Roma Babuniak (born in England, 25 March 1952) is an artist whose work is associated with bone china and unglazed biscuit porcelain.  She lived and worked in Germany from 1981 to 2014, and is currently living and working in Western Australia. She has won many prizes and awards, in 1986, the 1st International Ceramics Contest Mino, Japan, (Award with Honorable Mention for outstanding achievement) and the 1999 Premio Diputacio da Valencia; International BiennalManises, Museu de ceramic de Manises, Spain among others.

Biography
After completing  an Art Foundation Degree from University of Salford, formerly known as Salford College of Technology 1971–73, Babuniak went on to Sheffield Hallam University formerly Sheffield School of Art and Design 1973-76 studying under Professor Tony Franks,  where  she gained a Bachelor of Arts degree in fine art and sculpture, with Film and Photography as subsidiary subjects under Professor Tom Ryall.

Babuniak's career as a professional artist began in North Wales in 1980 when she was awarded a grant by the Welsh Arts Council for a solo exhibition. In 1981 she moved to Germany, where she has a studio at Gmund am Tegernsee in Bavaria.

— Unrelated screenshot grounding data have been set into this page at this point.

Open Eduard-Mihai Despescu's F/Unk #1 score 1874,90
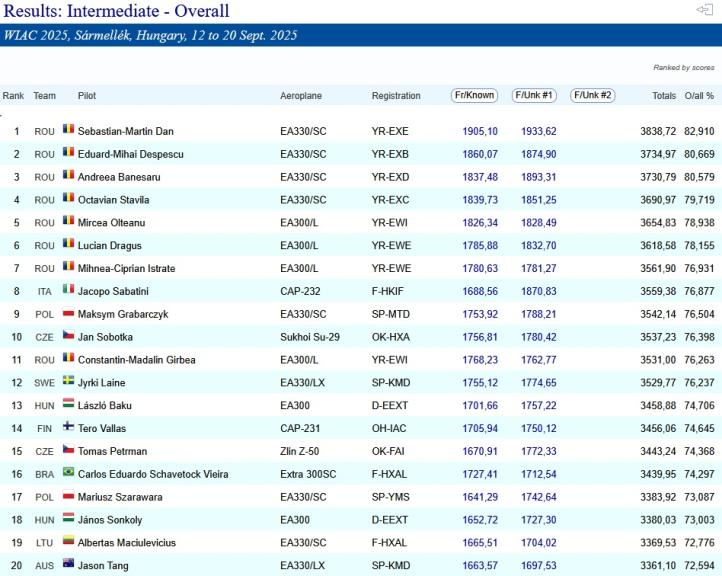Viewport: 722px width, 576px height. [x=538, y=154]
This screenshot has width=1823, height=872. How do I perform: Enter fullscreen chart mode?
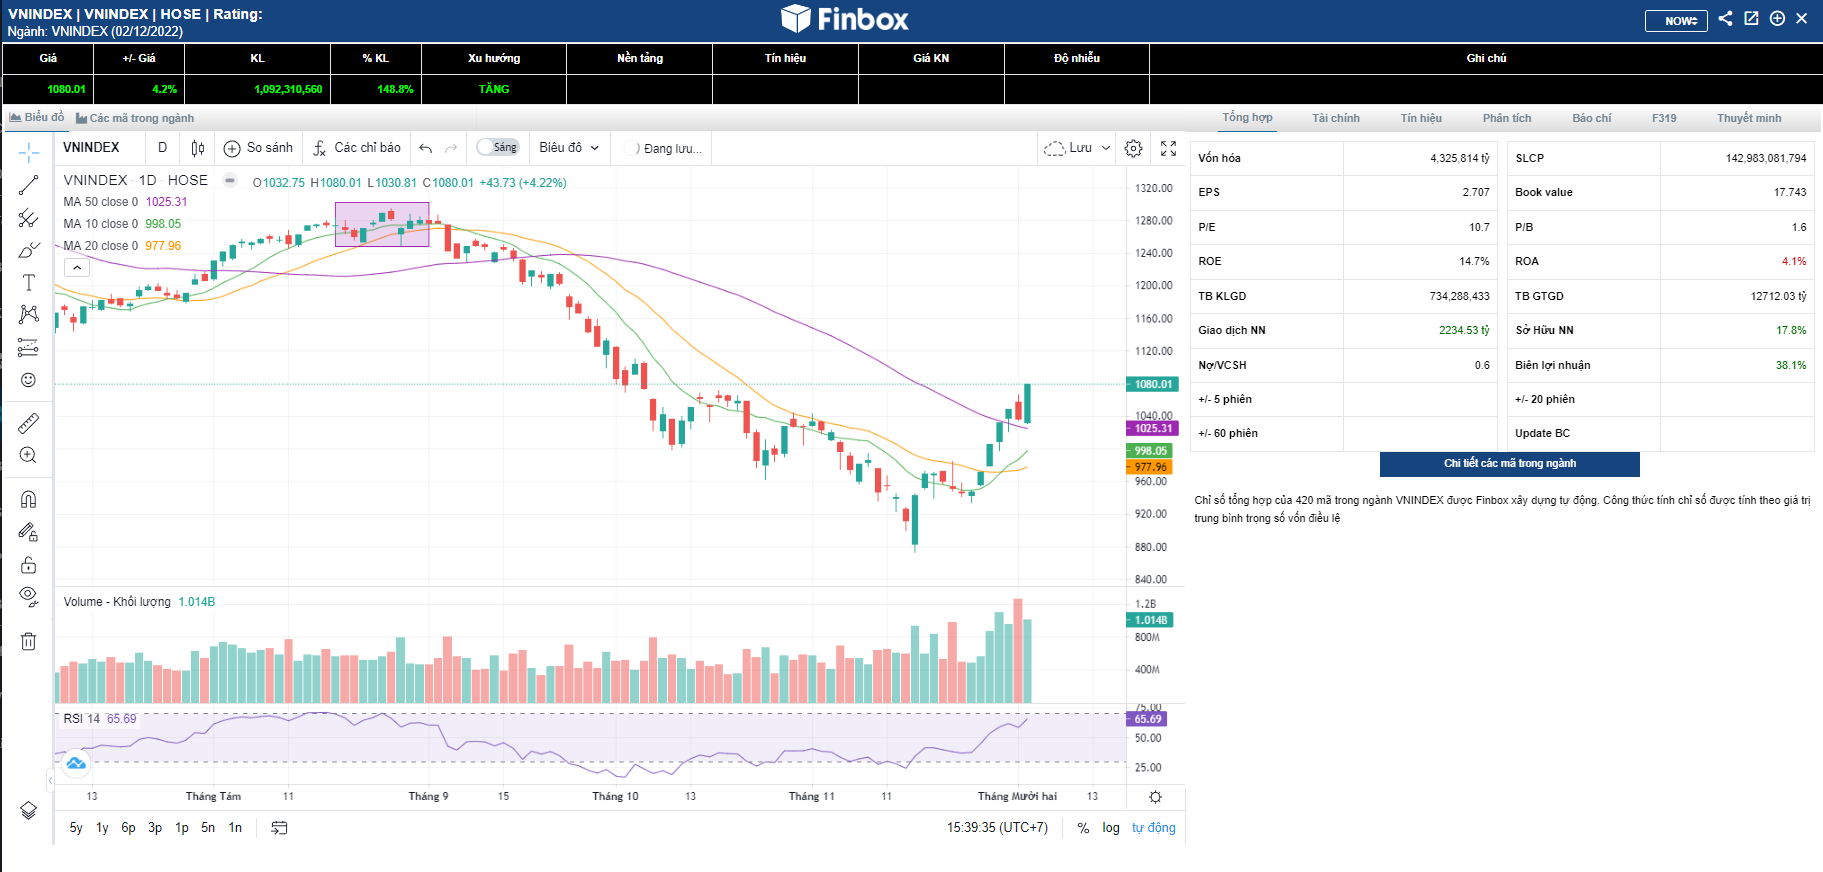[1168, 148]
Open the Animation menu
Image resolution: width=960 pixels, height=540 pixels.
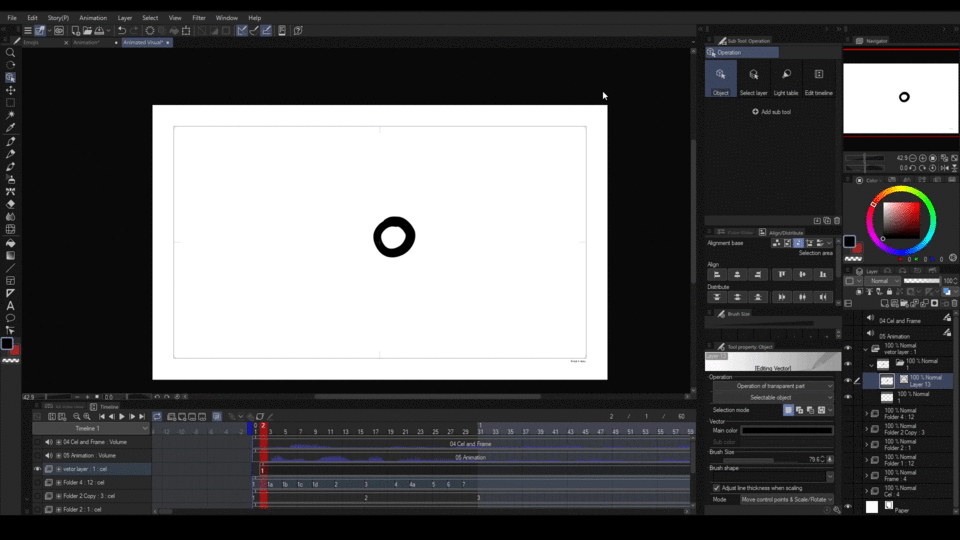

The 1980s saw the development and acceptance of her work by galleries and exhibitions in England, Germany, Italy, France and in Japan. 
In 1992, Babuniak exhibited in the “Encuentro” exhibition with Carmen Sanchez and Lotte Reimers at the Gonzalez Marti Museum in Valencia, Spain.  In 1999 she was awarded the Premio Diputacio da Valencia at the international Biennial in Manises. In 2004 Babuniak received the L’Alcalaten prize at the international biennial in L'Alcora, Spain.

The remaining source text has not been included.